I have been thinking about this all night, so please bear with me if this post is a bit rambly.

First of all Matt, I think it is awesome that you are engaging(I may be a minority opinion here:)). I also think it is unfair to arbitrarily call someone who feels the way you do a bigot - it is a lot more complex than that. I think uninformed is a better way to put it.

I am a father to two young girls, so I get the natural desire to be protective of them. My daughters are active girls, so we are always at pools, gyms, parks with public restrooms - and the amount of times they have been exposed to naked people (other than family) is zero. The idea that somehow if trans people use public restrooms/showers means that there are going to be a lot of confused children/children being exposed to genitalia is just anti-trans propaganda. Every restroom that the girls have ever used has had stalls - even when I take them in the men's room with me, we use stalls. Trans people are no different than cis people in their bathroom habits - it isn't as though they are going to be running around showing off. I see no reason to even consider that a possibility. Most people in restrooms just want to get their business done and be left alone.
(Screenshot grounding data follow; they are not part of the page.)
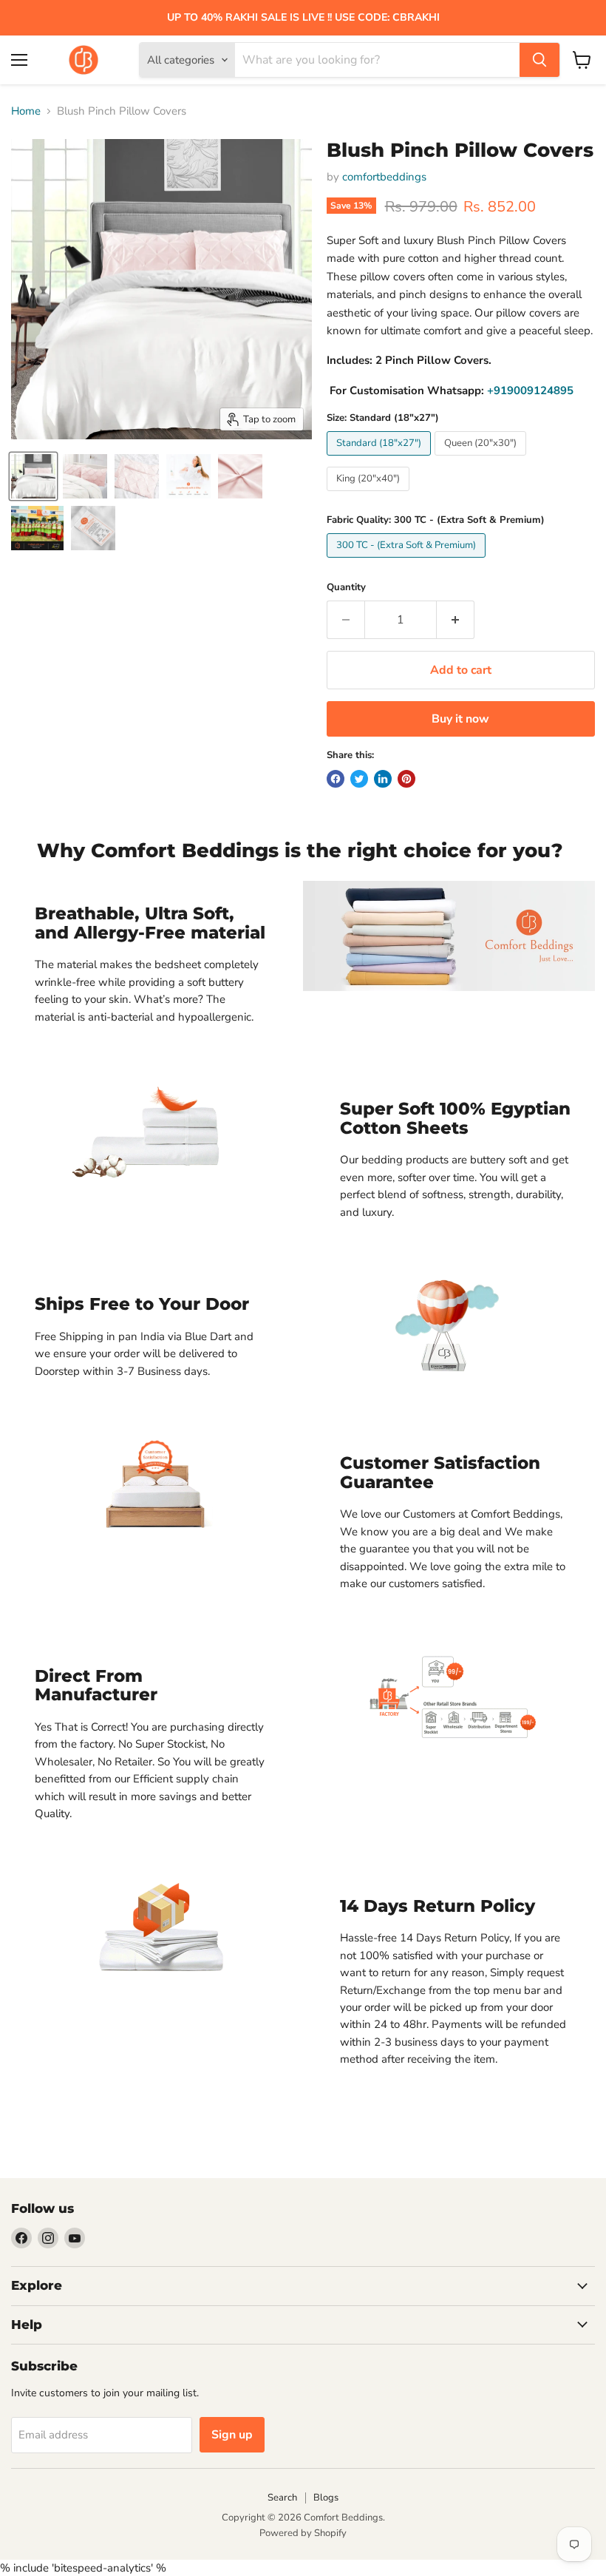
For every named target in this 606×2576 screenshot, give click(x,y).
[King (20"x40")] (370, 494)
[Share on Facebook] (335, 779)
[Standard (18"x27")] (381, 459)
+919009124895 (530, 390)
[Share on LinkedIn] (383, 779)
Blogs (325, 2497)
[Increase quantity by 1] (455, 620)
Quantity (346, 587)
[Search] (539, 60)
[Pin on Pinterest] (406, 779)
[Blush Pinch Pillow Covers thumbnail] (33, 476)
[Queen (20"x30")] (482, 459)
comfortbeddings (384, 176)
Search (282, 2497)
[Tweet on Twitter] (359, 779)
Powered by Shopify (303, 2533)
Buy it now (460, 719)
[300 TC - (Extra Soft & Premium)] (408, 561)
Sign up (232, 2435)
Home (26, 111)
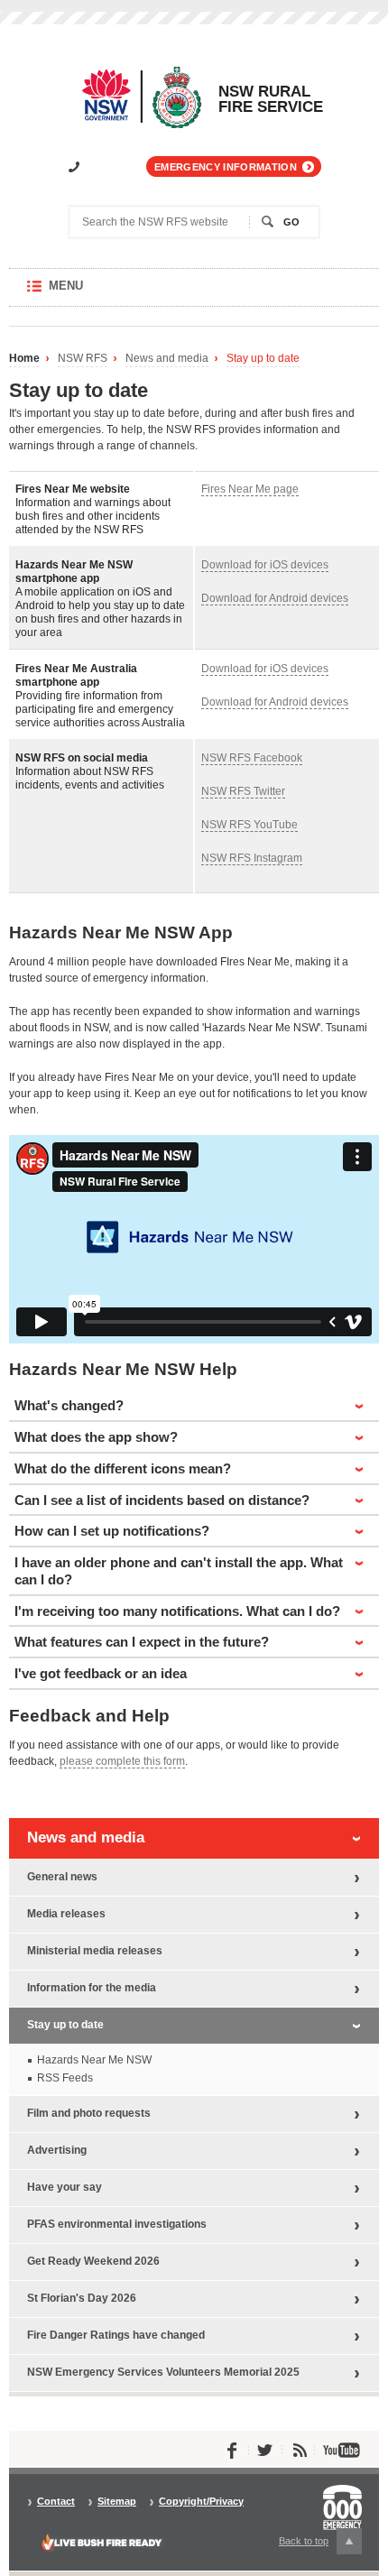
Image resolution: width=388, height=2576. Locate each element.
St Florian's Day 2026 (81, 2298)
On the off chance that your child did see a penis unintentionally - is that the worst thing in the world? There is nothing magical about a penis(my own excluded), and we really mess our kids up with body shaming and with the idea that the naked body is taboo, in my mind. Just use it as a teachable moment. That is what parenting is about.

I guess I have a different view on all of these things, largely as a result of conversations on this board and my own friendship with the trans-women on this board(Notably Clocky, Garden and Boog) - but I am trying to raise my daughters with the idea that sex and gender aren't linked and that if you say you are a woman, you get treated like a woman and perceived as one. That isn't how I was raised, but that is how I want to raise my girls.

I completely acknowledge my own cis-privilege in my opinion and have zero criticism for any of my LGBT sisters who feel differently.

Sorry for the rambly post and much love to all involved in the conversation.